::: EXTRACTED INFORMATION
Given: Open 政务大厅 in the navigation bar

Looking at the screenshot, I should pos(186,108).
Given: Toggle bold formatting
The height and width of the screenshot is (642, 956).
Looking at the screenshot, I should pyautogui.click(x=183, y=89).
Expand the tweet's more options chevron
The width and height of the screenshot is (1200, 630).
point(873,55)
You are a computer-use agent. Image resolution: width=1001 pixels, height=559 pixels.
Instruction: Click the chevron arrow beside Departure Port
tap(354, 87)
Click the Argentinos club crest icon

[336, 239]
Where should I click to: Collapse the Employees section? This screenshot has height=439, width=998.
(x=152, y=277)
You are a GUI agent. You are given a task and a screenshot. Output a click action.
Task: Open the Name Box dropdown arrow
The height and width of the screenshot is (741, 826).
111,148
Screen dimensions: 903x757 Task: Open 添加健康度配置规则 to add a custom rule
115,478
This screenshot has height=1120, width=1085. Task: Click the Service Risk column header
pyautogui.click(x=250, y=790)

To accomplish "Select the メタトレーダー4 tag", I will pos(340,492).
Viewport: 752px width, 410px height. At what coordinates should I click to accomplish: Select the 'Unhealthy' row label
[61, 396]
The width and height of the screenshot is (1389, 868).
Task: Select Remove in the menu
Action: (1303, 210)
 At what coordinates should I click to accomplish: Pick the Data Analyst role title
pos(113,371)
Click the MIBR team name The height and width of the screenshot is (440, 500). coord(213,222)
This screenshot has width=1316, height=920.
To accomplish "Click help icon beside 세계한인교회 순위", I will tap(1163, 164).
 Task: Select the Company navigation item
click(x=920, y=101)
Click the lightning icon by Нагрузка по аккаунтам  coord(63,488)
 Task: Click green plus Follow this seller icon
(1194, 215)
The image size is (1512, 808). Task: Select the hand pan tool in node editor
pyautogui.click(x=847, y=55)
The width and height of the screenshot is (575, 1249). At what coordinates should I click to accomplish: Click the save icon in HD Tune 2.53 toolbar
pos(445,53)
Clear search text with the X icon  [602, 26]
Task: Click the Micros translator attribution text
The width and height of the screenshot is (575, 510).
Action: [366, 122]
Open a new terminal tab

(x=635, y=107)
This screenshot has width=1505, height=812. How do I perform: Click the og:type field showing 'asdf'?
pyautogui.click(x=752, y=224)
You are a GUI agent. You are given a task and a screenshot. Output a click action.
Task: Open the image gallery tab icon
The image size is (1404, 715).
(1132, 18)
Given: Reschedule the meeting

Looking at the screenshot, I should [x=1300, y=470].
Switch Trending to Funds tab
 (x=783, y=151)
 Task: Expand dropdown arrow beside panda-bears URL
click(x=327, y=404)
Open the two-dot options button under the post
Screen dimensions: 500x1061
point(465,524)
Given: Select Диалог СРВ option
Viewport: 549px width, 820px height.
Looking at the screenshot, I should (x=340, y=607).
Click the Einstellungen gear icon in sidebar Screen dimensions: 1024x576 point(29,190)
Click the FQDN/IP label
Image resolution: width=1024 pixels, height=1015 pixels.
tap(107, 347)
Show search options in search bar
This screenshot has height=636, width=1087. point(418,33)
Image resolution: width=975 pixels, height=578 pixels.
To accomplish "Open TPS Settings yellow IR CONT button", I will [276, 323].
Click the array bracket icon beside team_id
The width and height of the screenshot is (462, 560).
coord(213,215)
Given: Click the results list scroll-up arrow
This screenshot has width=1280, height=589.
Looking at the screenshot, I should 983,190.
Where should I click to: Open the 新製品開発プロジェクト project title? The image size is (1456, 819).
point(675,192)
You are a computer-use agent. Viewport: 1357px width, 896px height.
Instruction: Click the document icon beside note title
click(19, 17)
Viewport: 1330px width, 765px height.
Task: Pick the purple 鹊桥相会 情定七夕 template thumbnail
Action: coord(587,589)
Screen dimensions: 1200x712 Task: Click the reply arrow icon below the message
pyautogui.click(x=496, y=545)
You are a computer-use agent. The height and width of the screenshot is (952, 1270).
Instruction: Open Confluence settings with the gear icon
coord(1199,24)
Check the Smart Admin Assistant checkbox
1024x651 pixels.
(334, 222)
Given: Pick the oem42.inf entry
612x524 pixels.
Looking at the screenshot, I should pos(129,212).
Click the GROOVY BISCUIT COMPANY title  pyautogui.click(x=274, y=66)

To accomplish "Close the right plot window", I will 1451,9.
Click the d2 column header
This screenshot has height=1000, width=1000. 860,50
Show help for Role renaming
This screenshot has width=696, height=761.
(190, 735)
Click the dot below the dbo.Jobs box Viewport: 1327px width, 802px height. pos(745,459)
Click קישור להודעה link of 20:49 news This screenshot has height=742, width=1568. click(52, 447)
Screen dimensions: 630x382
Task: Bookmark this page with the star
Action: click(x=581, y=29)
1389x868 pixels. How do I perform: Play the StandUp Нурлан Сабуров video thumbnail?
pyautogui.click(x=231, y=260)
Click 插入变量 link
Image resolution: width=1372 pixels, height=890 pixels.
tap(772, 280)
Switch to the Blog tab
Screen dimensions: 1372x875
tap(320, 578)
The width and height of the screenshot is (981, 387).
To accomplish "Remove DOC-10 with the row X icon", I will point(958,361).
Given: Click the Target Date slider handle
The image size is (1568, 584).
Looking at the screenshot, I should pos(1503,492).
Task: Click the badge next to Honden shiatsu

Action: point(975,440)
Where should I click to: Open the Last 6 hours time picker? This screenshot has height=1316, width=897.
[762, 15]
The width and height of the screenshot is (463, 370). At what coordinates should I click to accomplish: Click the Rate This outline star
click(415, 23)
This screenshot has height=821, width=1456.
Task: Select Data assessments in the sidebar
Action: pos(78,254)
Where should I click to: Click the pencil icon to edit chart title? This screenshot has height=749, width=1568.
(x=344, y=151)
::::::
## REQUIREMENT:
Reproduce the items verbatim, starting at the line containing "Image resolution: width=975" and ending with the line containing "coord(213,215)".

## SOLVED EXERCISE:
Image resolution: width=975 pixels, height=578 pixels.
To accomplish "Open TPS Settings yellow IR CONT button", I will [276, 323].
Click the array bracket icon beside team_id
The width and height of the screenshot is (462, 560).
coord(213,215)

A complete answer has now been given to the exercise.